- Genre: science fiction drama
- Written by: Frédéric Ouellet
- Directed by: Claude Desrosiers
- Starring: Roy Dupuis Guylaine Tremblay Maxim Gaudette Ève Lemieux Antoine L'Écuyer
- Composer: Michel Cusson
- Country of origin: Canada
- Original language: French
- No. of seasons: 2
- No. of episodes: 23

Production
- Producers: Joanne Forgues Marc Poulin
- Production locations: Montreal, Quebec
- Cinematography: Martin Falardeau
- Running time: 45 minutes
- Production company: Productions Casablanca Avenue Productions

Original release
- Network: Radio-Canada
- Release: August 31, 2010 – April 4, 2012

= Les Rescapés =

Les Rescapés is a Canadian television drama series, which debuted on Télévision de Radio-Canada in the 2010-11 television season.

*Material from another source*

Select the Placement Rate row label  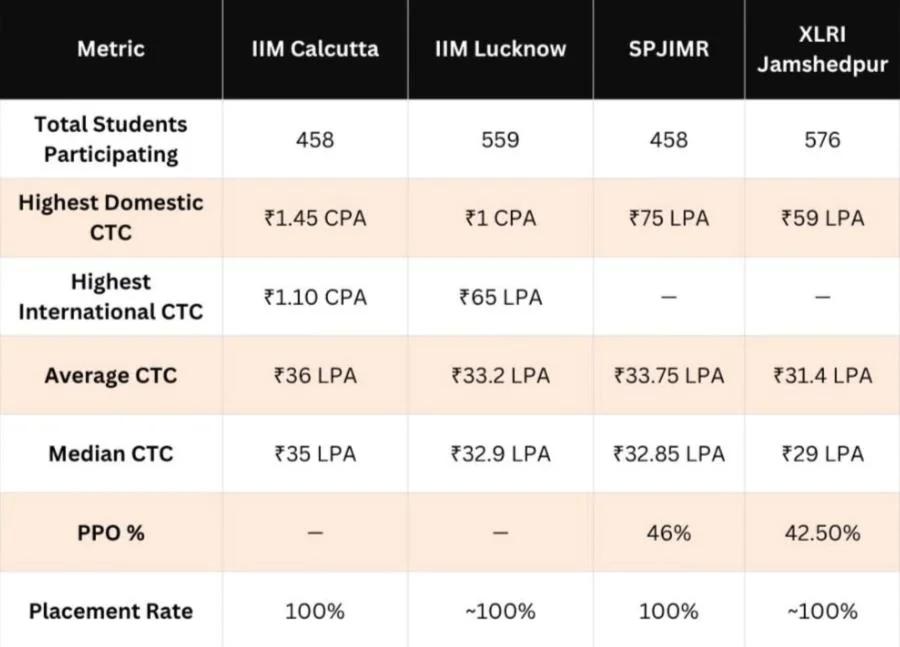[110, 611]
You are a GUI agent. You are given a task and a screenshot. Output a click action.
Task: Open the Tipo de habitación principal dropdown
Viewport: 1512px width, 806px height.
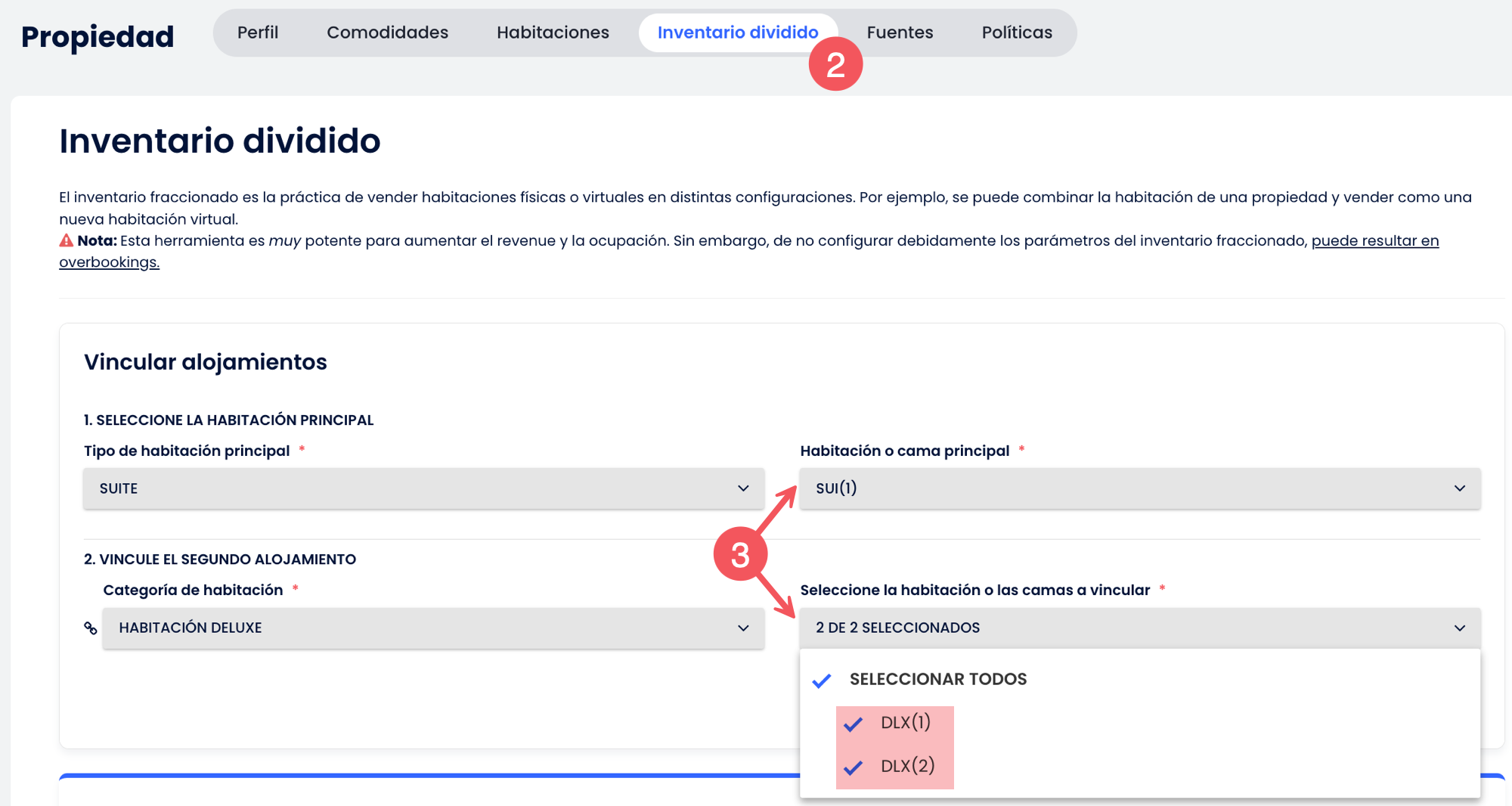(423, 488)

The series stars Roy Dupuis and Guylaine Tremblay as Gérald and Monique Boivin, the patriarch and matriarch of a family from 1960s-era Montreal who find themselves mysteriously transported into 2010. The cast also includes Maxim Gaudette, Ève Lemieux, Antoine L'Écuyer, Benoît Girard, Céline Bonnier, Robert Lalonde, François Létourneau and Yan England.